== Information provided ==

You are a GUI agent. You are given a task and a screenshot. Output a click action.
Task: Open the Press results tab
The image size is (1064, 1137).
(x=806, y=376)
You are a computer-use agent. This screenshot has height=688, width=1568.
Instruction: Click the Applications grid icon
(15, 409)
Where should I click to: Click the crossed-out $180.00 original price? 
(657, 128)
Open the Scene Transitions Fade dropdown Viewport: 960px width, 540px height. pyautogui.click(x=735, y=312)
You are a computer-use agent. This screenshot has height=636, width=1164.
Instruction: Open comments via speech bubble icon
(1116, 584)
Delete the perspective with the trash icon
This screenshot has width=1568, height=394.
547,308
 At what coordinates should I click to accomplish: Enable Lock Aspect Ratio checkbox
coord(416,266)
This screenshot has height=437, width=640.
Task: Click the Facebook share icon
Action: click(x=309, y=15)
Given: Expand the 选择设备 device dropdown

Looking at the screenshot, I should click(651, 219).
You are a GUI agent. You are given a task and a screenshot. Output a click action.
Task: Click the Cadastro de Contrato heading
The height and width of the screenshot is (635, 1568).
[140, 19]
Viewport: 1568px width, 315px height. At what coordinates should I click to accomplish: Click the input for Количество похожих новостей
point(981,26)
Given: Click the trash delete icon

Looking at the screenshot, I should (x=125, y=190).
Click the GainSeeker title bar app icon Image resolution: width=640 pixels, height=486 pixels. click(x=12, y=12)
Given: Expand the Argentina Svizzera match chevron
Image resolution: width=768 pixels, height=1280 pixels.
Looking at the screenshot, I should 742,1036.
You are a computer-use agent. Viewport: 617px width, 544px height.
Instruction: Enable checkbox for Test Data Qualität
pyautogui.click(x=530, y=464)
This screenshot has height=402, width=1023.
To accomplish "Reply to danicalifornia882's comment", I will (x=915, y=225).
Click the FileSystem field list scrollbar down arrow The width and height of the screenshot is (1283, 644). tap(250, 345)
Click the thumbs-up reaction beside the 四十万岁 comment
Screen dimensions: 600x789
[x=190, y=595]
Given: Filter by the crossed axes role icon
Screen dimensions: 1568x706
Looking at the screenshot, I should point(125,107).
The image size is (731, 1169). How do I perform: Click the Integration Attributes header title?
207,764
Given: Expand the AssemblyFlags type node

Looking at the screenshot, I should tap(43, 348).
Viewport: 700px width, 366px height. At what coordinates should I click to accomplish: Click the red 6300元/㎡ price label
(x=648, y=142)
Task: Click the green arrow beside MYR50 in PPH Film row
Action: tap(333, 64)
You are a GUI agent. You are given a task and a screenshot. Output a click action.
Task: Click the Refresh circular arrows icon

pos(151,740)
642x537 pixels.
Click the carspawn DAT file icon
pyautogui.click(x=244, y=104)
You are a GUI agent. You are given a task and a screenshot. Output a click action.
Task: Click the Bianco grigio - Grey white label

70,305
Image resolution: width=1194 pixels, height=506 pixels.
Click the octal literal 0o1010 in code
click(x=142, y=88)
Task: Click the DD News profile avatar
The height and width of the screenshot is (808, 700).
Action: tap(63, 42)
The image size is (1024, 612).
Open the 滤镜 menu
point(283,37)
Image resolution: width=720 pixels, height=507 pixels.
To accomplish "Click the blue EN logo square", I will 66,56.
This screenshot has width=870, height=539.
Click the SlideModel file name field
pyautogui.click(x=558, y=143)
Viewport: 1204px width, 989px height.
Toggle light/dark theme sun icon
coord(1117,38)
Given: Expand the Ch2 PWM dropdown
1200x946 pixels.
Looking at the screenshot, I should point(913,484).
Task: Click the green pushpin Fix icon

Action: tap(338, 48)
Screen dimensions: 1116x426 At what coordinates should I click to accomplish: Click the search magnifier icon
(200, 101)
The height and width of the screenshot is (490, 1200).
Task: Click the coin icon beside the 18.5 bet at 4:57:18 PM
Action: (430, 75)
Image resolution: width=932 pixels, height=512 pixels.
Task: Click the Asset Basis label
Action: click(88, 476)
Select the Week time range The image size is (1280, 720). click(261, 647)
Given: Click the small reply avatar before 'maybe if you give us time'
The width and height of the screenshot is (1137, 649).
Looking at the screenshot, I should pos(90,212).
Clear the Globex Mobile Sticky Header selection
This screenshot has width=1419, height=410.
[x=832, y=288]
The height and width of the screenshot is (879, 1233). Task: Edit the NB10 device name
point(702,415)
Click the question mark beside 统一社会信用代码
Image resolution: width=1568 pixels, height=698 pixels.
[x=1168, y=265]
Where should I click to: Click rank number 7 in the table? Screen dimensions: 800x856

===

*To do:* Pick out each line of the items above that contains the string "size". Uppercase and lowercase letters count as different.

*Task response:*
The image size is (1064, 1137).
The image size is (731, 1169). How do I perform: Click the Integration Attributes header title?
The image size is (1024, 612).
Select the Week time range The image size is (1280, 720). click(261, 647)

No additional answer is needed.